From summer heat to winter frost! After trying ID.4 in Sicily it was the turn of ID.4 GTX in Livigno to find out how autonomy varies with temperatures below 0! How this ID.4 will have behaved a four-wheel drive? Let’s find out about their autonomy and behavior on the ice!

ID.4 in version GTX has 2 motors, for a total power of 220kW and snaps from 0 to 100km / h in 6.2 seconds.

In 142 km traveled at an average speed of 65km / h, the average consumption was 20.6kWh / 100km. I would therefore say of a 15% more consumption than the single-engine version.

To trace the hairpin bends I started the sport and I immediately noticed how much the suspension stiffens and makes it very precise in handling. Needless to say, the power does the rest, and when exiting the curve it starts again without problems, even uphill. Speaking of climbing, consumption, in this case, goes up to 45-50 kWh / 100km even if obviously downhill you recover.

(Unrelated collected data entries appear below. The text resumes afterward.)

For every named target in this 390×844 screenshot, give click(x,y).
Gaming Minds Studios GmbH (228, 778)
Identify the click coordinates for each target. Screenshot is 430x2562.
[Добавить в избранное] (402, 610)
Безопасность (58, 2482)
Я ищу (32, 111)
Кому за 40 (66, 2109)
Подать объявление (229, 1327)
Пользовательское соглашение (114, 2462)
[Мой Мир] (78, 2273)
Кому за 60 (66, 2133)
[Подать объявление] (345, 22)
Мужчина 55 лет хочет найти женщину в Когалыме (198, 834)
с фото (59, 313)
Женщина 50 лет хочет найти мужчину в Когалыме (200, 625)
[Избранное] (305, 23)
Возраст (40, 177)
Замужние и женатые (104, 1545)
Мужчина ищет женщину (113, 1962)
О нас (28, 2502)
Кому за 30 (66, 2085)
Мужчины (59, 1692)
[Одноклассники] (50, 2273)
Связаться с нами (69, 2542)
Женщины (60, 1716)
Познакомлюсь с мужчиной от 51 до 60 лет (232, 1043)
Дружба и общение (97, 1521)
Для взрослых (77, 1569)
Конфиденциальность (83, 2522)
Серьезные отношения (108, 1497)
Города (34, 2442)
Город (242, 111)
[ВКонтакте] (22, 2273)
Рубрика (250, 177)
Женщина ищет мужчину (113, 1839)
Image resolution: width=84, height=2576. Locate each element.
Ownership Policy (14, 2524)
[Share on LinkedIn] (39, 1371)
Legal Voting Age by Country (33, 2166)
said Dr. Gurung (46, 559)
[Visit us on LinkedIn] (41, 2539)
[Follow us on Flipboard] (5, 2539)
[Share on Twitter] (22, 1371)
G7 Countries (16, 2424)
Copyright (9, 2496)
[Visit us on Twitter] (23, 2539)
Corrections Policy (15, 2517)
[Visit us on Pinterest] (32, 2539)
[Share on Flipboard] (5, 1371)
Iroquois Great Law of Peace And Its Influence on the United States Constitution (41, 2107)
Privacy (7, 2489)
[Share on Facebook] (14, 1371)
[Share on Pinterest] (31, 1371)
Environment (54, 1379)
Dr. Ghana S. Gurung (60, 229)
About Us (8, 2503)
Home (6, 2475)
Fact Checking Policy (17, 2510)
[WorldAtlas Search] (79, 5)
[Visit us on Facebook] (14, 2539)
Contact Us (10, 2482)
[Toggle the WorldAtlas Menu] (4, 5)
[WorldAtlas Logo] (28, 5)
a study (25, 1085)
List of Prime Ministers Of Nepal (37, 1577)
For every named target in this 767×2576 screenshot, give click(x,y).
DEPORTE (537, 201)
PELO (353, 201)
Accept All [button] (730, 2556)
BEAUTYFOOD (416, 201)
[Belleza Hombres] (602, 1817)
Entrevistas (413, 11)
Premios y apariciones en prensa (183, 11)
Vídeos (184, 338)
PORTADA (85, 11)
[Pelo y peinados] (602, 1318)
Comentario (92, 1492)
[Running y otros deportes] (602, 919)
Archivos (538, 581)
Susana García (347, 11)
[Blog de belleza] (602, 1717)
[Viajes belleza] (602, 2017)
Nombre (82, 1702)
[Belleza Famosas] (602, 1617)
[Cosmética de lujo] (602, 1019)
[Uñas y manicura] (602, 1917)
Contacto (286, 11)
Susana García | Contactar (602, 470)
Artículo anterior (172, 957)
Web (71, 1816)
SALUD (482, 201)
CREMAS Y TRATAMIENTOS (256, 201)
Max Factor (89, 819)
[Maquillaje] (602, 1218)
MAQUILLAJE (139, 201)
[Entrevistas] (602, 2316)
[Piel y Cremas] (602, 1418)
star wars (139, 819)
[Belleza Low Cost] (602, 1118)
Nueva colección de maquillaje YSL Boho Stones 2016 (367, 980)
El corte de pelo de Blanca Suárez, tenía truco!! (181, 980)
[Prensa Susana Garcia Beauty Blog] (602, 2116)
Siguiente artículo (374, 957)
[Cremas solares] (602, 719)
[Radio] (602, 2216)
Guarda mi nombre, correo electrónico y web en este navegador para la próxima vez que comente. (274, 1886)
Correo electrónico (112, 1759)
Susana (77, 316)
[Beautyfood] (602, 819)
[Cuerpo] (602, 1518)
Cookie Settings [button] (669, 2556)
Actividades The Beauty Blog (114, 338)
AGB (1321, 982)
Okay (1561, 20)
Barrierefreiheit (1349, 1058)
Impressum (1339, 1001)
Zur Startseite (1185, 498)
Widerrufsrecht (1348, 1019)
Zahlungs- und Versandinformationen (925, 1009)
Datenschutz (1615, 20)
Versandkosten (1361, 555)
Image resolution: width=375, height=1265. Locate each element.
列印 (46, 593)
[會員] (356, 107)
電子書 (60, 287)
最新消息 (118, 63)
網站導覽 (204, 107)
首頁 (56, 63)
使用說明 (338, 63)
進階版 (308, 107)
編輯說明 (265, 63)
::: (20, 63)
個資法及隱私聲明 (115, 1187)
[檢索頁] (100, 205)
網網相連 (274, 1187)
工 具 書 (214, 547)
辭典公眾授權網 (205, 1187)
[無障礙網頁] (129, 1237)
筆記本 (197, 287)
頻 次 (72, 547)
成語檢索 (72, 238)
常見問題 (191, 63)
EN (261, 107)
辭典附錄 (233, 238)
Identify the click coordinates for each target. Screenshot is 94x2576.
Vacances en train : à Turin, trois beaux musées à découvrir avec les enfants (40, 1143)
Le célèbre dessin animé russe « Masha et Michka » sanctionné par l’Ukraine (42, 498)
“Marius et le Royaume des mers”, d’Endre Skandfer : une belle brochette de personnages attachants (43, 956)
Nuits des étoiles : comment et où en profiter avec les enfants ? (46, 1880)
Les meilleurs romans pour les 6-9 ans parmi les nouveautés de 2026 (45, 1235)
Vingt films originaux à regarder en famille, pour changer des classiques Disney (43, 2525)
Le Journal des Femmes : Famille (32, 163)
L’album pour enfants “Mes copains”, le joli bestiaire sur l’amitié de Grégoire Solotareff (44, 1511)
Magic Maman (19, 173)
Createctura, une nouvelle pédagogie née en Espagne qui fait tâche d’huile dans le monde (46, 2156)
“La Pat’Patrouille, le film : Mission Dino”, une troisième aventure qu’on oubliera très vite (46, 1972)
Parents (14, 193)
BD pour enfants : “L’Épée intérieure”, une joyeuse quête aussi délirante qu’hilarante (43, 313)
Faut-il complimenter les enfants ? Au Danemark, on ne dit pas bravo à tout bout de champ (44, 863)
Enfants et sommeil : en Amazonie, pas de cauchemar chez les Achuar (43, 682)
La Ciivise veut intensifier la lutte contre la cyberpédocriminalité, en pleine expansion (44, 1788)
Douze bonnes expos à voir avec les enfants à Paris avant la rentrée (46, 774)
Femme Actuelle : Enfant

So how does one go electric machine with the cold? Let’s start with the benefits. It is certainly very convenient to find it already preheated in the morning both for a matter of comfort and because in this way you can also find dry and not frozen windows but we do not end here. Another advantage lies in the dynamic qualities, especially when it comes to 4 × 4. Their couple coming from the electric motor can be sent to each of the 4-wheel drives with infinitesimal precision and therefore the electronics will work better than that mounted on a thermal car, with a great benefit for safety.

What are the verses? The cons of the electricity in winter is mainly one, the drop from autonomy. On this GTX I found a 10% less due to sub-zero temperatures and with regard to autonomy, I realized that to get an idea of ​​the consumption that you will have on the climb in addition to the extra one due to temperatures, you must consider an additional 10% for every 1000 meters climbed.